Tout peut être rapproché avec tout. Le collage puise sa vitalité
aux sources millénaires et inépuisables de l'analogie. Rapprocher
deux images, c'est rapprocher au moins deux réalités différentes,
pour créer une vision nouvelle et toute personnelle. C'est sortir
de l'illusion du "réel" - ce mot qui désigne une
complexité dont chacun a une représentation nécessairement
réductrice, parfois terrifiante d'étroitesse - et ouvrir
de nouvelles voies pour l'imagination. Le collage est chose mentale. C'est
la liberté de l'esprit, le droit de penser autrement et le droit
de rêver, la poésie visible faite par tous
Quand nous avons fait connaissance en 2005,
Marie m'a dit au détour d'une phrase, comme une évidence,
qu'elle réalisait 3000 collages par an. Il lui arrive ainsi de
lancer en l'air des mots qu'il faut attraper comme des ballons, sans savoir
à quoi les relier. J'ai cru avoir mal compris. Un peu plus tard,
elle m'a dit : "En dix ans, j'ai fait plus de 30 000 collages".
En écrivant ceci, je refais les comptes : pendant des années,
Marie a créé quatre à cinq livres uniques par semaine.
Collectionnant ses uvres, échangeant
régulièrement avec elle, j'ai découvert peu à
peu la richesse et la complexité de son univers poétique.
Sa première poupée, elle l'a créée alors qu'elle
était encore enfant, et déjà en révolte contre
les interdits liés au sexe et à la place des filles. Sa
passion première, c'est le dessin. C'est du dessin que naissent
ses poupées, dont elle dresse toujours un plan dessiné avant
de commencer à réunir les matières, étoffes,
objets et bijoux qui vont leur donner vie. Au début des années
70, aux côtés de Jacques Noël son mari et de Maxime
Préaud, Marie donne des dessins à Anagrom, une revue
consacrée à la sorcellerie et à l'alchimie. L'un
d'eux figure en couverture des trois premiers numéros. Après
la disparition de la revue, Marie continue à dessiner un monde
fantastique peuplé de femmes étranges, porteuses déjà
de ses poupées. Au début des années 2000, elle a
l'impression que ses dessins n'intéressent plus. Plus de cinq cents
sont accumulés. Ils restent dans ses cartons, personne ne les voit.

■ DONNÉES FOURNIES:
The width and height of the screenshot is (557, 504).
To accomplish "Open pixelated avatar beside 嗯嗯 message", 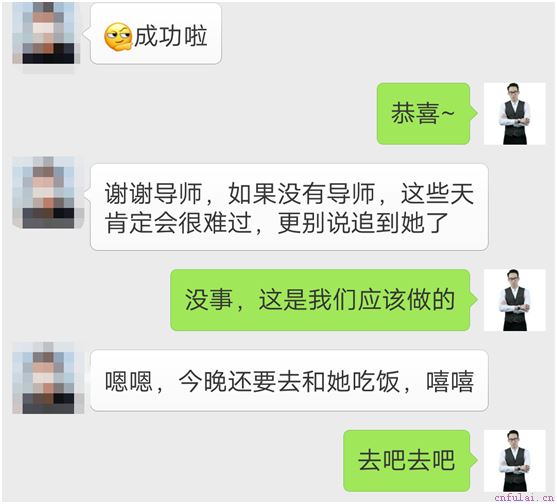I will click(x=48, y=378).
* * *
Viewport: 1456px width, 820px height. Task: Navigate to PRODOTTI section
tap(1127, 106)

■ CONSIGNES:
[a] Les affirmations suivantes concordent-elles avec l'extrait ? Pour chacune, répondez par oui ou par non et citez les mots de l'extrait qui tranchent.
(i) Marie a déclaré avoir réalisé plus de 30 000 collages en dix ans.
(ii) Marie a créé sa première poupée une fois adulte.
(iii) Un dessin de Marie a figuré en couverture des cinq premiers numéros d'Anagrom.
[b] Pouvez-vous recopier le passage de l'extrait qui s'ouvre sur les mots contenant "En écrivant ceci, je" et se ferme sur "son univers poétique.", en remplaçant "livres uniques" par "carnets uniques" ?

■ RÉPONSES:
[a]
(i) Oui : « En dix ans, j'ai fait plus de 30 000 collages ».
(ii) Non : « Sa première poupée, elle l'a créée alors qu'elle était encore enfant ».
(iii) Non : « L'un d'eux figure en couverture des trois premiers numéros ».

[b]
En écrivant ceci, je refais les comptes : pendant des années,
Marie a créé quatre à cinq carnets uniques par semaine.
Collectionnant ses uvres, échangeant
régulièrement avec elle, j'ai découvert peu à
peu la richesse et la complexité de son univers poétique.